Task instructions →
Would you copy all lines in the data that contain the word "nous"?

Records for this task →
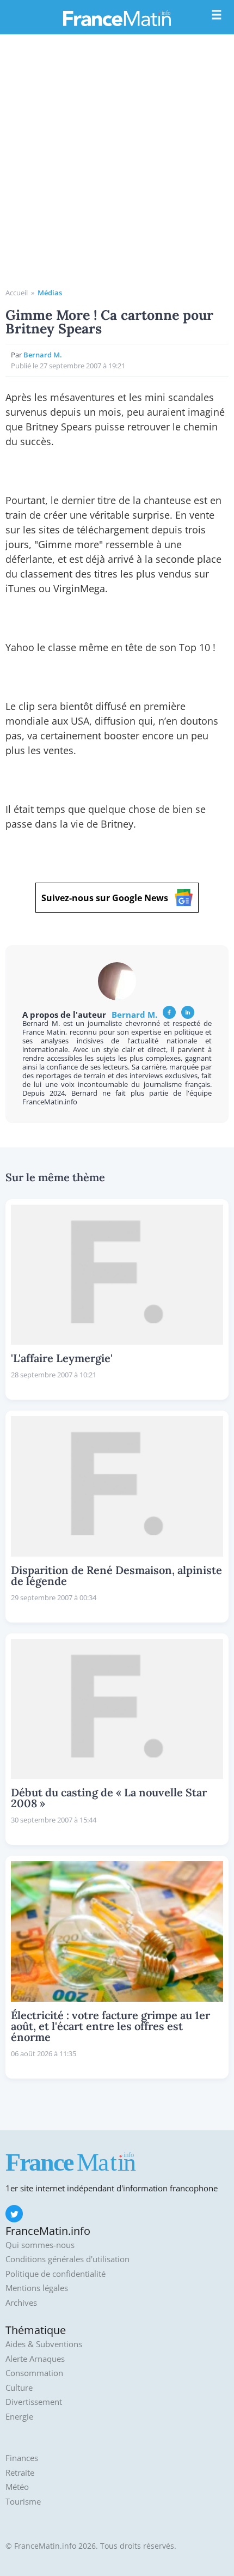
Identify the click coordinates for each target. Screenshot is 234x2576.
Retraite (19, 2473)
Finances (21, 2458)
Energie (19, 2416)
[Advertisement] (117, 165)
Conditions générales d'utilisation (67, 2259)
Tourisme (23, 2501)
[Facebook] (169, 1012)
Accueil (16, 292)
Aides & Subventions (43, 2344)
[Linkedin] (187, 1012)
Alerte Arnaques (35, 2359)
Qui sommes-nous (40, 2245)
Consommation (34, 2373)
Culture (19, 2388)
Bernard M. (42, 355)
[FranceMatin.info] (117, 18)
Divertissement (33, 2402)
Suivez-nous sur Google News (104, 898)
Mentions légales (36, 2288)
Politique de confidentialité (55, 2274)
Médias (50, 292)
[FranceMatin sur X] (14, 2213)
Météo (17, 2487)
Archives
* * *
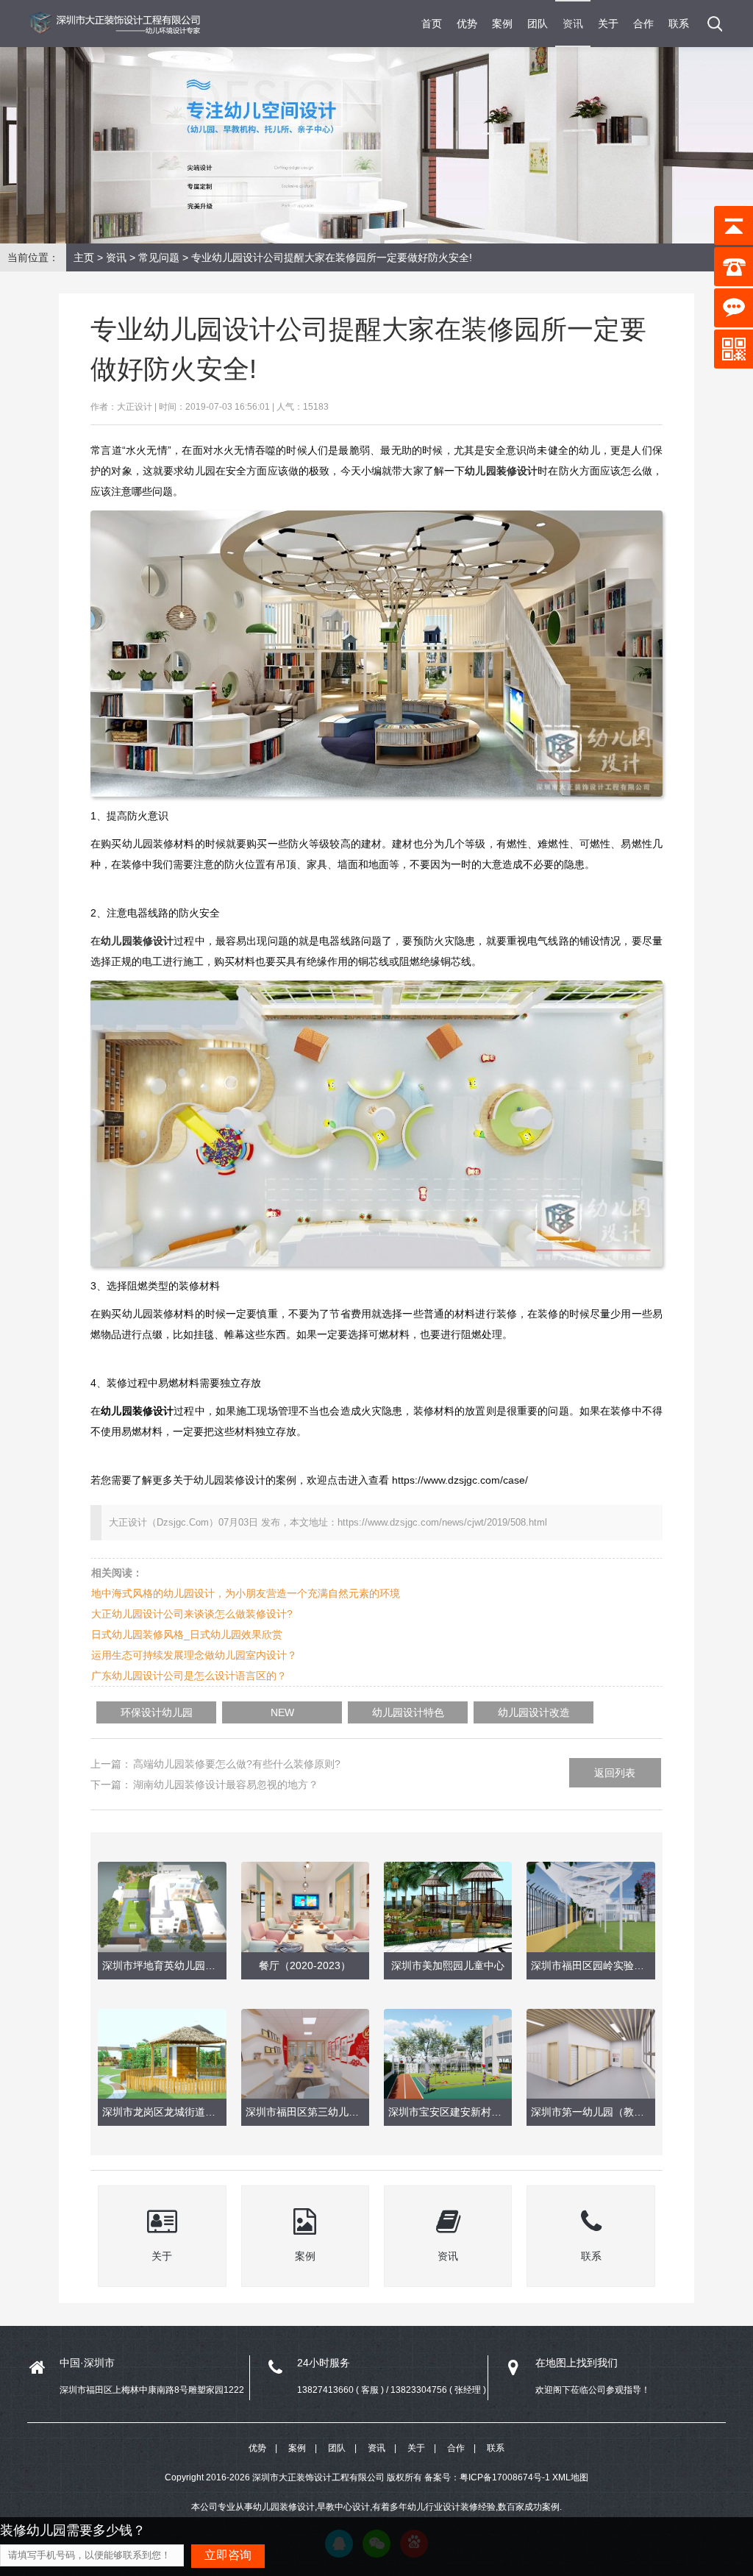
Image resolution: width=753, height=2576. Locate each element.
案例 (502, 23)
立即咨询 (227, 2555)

Response →
Qui sommes-nous (40, 2245)
Suivez-nous sur Google News (104, 898)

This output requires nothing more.